Parteichefin Weidel soll Kanzlerkandidatin der AfD werden
Die AfD will mit ihrer Parteichefin Alice Weidel im kommenden Jahr erstmals mit einer Kanzlerkandidatin in die Bundestagswahl gehen. Weidel habe sich darauf mit Co-Parteichef Tino Chrupalla bei einem Gespräch am Mittwoch verständigt, teilte die Partei am Freitag mit. Anfang Dezember soll demnach Weidel zunächst dem Bundesvorstand vorgeschlagen werden, offiziell gewählt werden soll sie bei einem Bundesparteitag im März kommenden Jahres.
Die 45-jährige Weidel galt seit längerem als Favoritin für eine Kanzlerkandidatur ihrer Partei, die vom Verfassungsschutz in Teilen als rechtsextremistisch eingestuft wird. Die gebürtige Gütersloherin trat 2013 in die AfD ein, seit 2015 ist sie im Vorstand und seit Juni 2022 Co-Vorsitzende. Bereits seit 2017 leitet sie die Fraktion im Bundestag – von 2021 an zusammen mit Chrupalla. Beide sind bemüht, öffentlich das Bild eines harmonischen Spitzenduos abzugeben.
Der Bundesparteitag im Juni dieses Jahres bestätigte Weidel mit 79,8 Prozent im Amt. Sie musste sich da zwar mit einem etwas schlechteren Ergebnis als Chrupalla begnügen, der 82,7 Prozent der Stimmen bekam. Eine lange Debatte über die Machtverhältnisse in der Partei gab es aber nicht: Nur eine Woche nach dem Parteitag sagte Chrupalla in einem Fernsehinterview, dass er eine Kanzlerkandidatur Weidels unterstützen würde.

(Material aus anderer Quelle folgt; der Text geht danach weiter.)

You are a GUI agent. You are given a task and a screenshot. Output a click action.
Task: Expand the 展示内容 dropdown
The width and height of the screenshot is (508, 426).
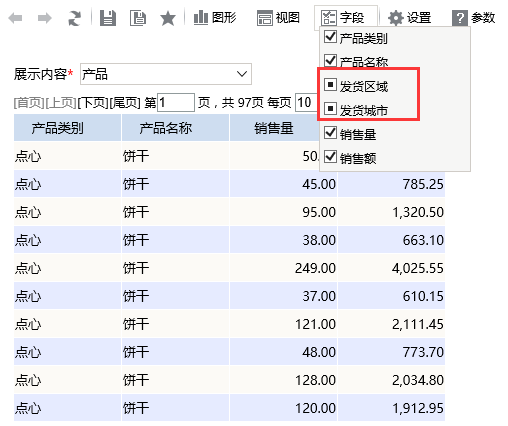click(166, 74)
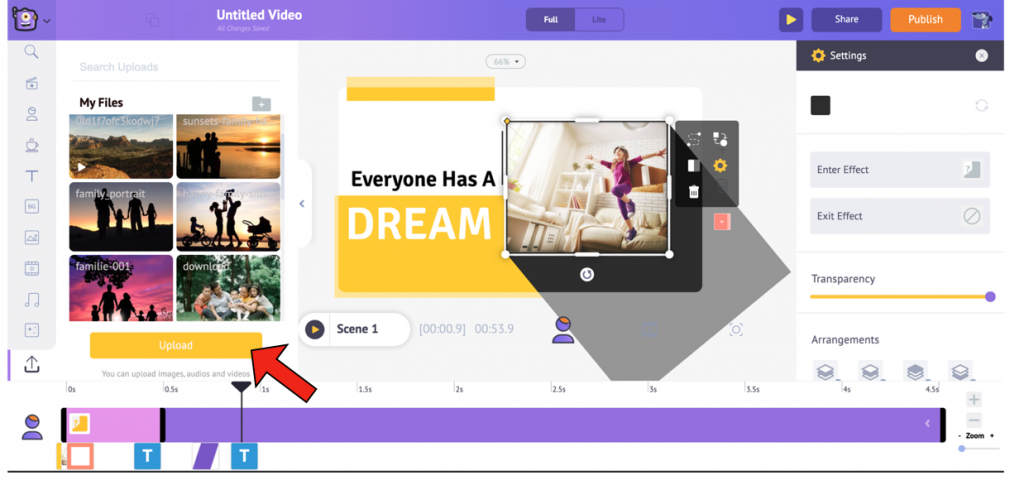Click the orange Publish button
This screenshot has width=1024, height=490.
pos(925,20)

Auch wenn die Ostverbände der Partei nach den Wahlsiegen bei den zurückliegenden Landtagswahlen in Ostdeutschland eher die Position des Sachsen Chrupalla gestärkt haben, erhob dieser nie öffentlich den Anspruch auf eine Kanzlerkandidatur. Für die Partei insgesamt aber formulierte er bereits auf dem Parteitag sehr deutlich einen Machtanspruch. "Wir wollen regieren - erst im Osten, dann im Westen, dann im Bund", sagte er.
Die AfD ist seit den Zugewinnen bei den Landtagswahlen und der Europawahl im Juni im Aufwind. Umfragen zufolge kann die Partei auch bei der Bundestagswahl in einem Jahr mit Zuwächsen rechnen. Zuletzt lag sie bei 17 bis 20 Prozent und damit auf Platz zwei hinter der Union. Weidel selbst sagte Anfang dieser Woche nach der Landtagswahl in Brandenburg, dass sich daraus für sie ein Anspruch auf eine Regierungsbeteiligung ableite.
Für realistische Aussichten auf eine Regierungsbeteiligung oder gar die Kanzlerschaft würden ihr aber nach jetzigem Stand die Koalitionspartner fehlen. Alle anderen im Bundestag vertretenen Parteien schlossen eine Koalition mit der Partei aus. Bei der Wahl 2021 war die Partei auf 10,4 Prozent gekommen.
Die promovierte Volkswirtin Weidel profilierte sich innerhalb der AfD vor allem mit den Themen Migration und Innere Sicherheit. Der Grund für ihren Parteieintritt 2013 war allerdings die Euro-Rettungspolitik der Bundesregierung - das Hauptthema der AfD in ihrer Gründungszeit. Lange galt sie als erbitterte Gegenspielerin des ehemaligen Parteichefs Jörg Meuthen, der die AfD Anfang 2022 verließ. Ein halbes Jahr später wurde sie Parteichefin.
Als offen homosexuelle Politikerin, die mit ihrer Lebenspartnerin zwei Söhne großzieht, ist Weidel in ihrer Partei eine Ausnahmeerscheinung. Sie wehrte sich zuletzt aber gegen die Bezeichnung, "queer" zu sein.